The Bath Avenue Crew also was heavily into drugs, with members robbing and extorting dealers, many of them were distributors themselves with their own street dealers.

Fabrizio was considered one of the more ruthless members. According to court papers filed years later, he had "stabbed, beat and burned his victims [and was known for committing] at least three acts of brutal torture involving a blowtorch, a noose and a cigarette lighter."

Tommy Reynolds seemed pretty ruthless himself. In a fit of rage he poked someone through the eye with a fork.

They were all ruthless, committing a double homicide for an eight ball (an eighth of an ounce) of cocaine.

Then the druggie Bickelman robbed the wrong house.

Anthony Spero, the most respected and powerful mobster on the street for a while, anyway, had had two daughters.
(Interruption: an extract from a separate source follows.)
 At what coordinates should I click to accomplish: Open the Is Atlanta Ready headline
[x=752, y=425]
Small-time thief Vincent Bickelman had robbed the home of one of them.

He stupidly tried to sell the goods right there in Bath Beach. Some crew members beat the shit out of him, took his wares off him and brought them to Benanti, who consulted Spero.
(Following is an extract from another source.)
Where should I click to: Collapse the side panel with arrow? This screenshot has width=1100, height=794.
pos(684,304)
Benanti was soon telling them, "Anthony Spero wants him dead to make an example out of him."

Gulino took the order. The crew thought they were going to be riding high once Gulino pulled off the hit. None of them had an inkling that while it marked their rise, it also was the beginning of the end.
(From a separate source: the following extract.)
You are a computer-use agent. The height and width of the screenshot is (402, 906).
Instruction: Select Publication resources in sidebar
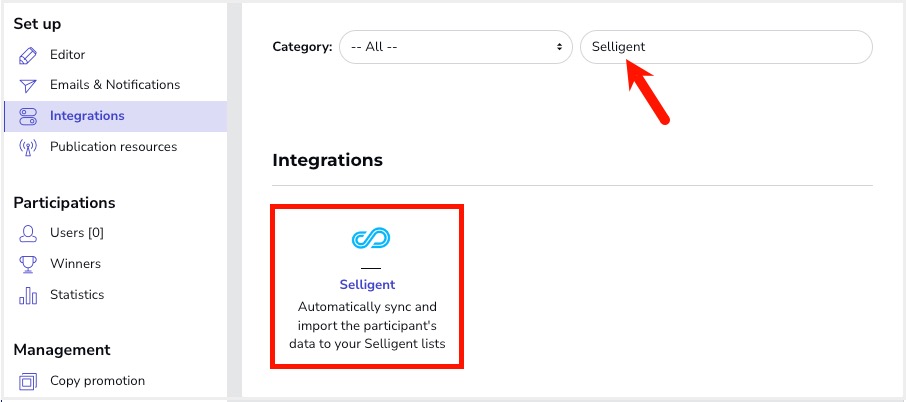(113, 147)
Gulino -- who even made Mafia members uneasy due to his homicidal tendencies -- pulled the hit off around the corner from a police station, firing five rounds into the hapless Bickelman.

The guys hefted drinks at a bar that night, in celebration of a murder. They wanted everyone to know about the hit -- and that they had pulled it off for Anthony Spero. Remember Mikey Hamster? Same deal, now for the Bath Avenue Crew. The hit cemented their reputation with the Bonanno family.

Gulino was well on his way to getting inducted. It was only a matter of time.

Massino got out of prison and immediately started to reform the family, closing social clubs, and renaming himself "The Ear." The family was losing serious money from its shrinking presence in labor racketeering, so Massino sent Rob Lino to Wall Street.

And Tommy Reynolds, who was distributing crack, himself became a crackhead.

Chris Paciello, who worked with both the Bath Avenue Crew and the New Springville Boys (when "Mob Wives" husband Lee D'Avanzo was boss of the Staten Island-based crew), needed help pulling off an easy job. It was 1993 now. The job was a basic home invasion, on Staten Island. Only this home had a safe with a million stashed in it. Some old guy would be there alone. Paciello's information was all wrong, too.

Calandra brought Reynolds, the crackhead, with them. Because Reynolds was the guy Calandra brought with him to do home invasions.

But when Calandra and Reynolds knocked on the night of Feb. 18, a woman opened up and stood there. Reynolds shot her in the face. A mistake.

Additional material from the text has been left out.